I am refreshing some of my skills by solving problems on the Project Euler site. It is a repository of problems that usually require some mathematics knowledge and programming knowledge to solve efficiently. Here is problem 13:

https://projecteuler.net/problem=13

The idea of this problem is you are given a collection of large numbers and asked to find the first (i.e. from the left) 10 digits of the sum of these numbers. Because Python handles large integers nicely, all that is required for a simple programming solution is to define a list L containing these numbers and then call str(sum(L))[:10] to obtain a string of these digits. But that doesn't involve much mathematical knowledge at all and is uninteresting as a programming problem since modern computers can easily handle numbers of this size. The problem becomes more interesting to me if we include the constraint of not being allowed to compute the entire digit expansion, only what is necessary to compute those left-most 10 digits. Perhaps this cannot be done in general, but I am sure that it can sometimes be done (e.g. sum of powers of 10).
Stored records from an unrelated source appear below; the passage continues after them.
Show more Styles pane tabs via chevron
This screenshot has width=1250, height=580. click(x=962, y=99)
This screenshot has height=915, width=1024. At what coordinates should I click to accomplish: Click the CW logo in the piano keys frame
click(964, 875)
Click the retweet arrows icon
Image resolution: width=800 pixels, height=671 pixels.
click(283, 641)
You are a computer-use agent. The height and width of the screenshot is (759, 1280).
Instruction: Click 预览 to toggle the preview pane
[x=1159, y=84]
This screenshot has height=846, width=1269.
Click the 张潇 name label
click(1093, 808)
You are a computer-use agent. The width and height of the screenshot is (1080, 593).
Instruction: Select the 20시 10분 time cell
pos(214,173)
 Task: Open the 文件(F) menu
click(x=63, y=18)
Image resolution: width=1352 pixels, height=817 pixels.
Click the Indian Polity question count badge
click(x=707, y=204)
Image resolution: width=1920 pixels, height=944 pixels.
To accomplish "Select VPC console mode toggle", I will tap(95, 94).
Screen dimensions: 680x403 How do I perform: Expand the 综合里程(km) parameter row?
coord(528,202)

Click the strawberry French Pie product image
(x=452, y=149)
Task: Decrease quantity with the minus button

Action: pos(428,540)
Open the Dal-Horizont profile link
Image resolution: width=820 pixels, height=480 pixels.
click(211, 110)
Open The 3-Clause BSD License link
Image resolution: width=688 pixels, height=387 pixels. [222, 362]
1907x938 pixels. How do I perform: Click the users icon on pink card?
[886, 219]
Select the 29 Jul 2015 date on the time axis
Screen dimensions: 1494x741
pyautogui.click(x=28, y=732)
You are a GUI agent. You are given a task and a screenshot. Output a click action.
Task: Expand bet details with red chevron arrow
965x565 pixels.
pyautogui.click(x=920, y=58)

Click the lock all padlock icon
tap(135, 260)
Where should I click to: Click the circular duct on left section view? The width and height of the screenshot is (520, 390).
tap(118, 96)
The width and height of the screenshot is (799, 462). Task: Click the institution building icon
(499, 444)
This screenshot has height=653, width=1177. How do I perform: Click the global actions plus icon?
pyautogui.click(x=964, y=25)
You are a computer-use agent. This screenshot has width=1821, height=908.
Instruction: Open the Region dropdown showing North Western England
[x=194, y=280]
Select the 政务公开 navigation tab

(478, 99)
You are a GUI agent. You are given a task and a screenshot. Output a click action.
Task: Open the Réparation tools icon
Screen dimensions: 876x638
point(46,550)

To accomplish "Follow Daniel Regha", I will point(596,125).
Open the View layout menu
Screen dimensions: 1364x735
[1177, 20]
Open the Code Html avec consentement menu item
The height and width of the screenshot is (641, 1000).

Is there a more elegant (and maybe computationally efficient) way to find the first 10 digits of a sum of large counting numbers?

Best Answer

The idea, as Greg Martin says in the comments, is that you can ignore most of the digits and compute using only the first $10 + k$ digits for some $k$. Since we consider a sum of $100$ numbers, the sum of the errors if we discard all of the digits after the first $10 + k$ is less than $100 \times 10^{40-k}$, so if we pick $k = 2$ the sum of the errors is less than $10^{40}$ and so does not affect the first $10$ digits. So, as Greg says, it suffices to keep the first $12$ digits of each number. This is true regardless of how long they are, the important thing is that we are only summing $100$ numbers. If we were summing $1000$ numbers we'd need to keep the first $13$ digits, etc.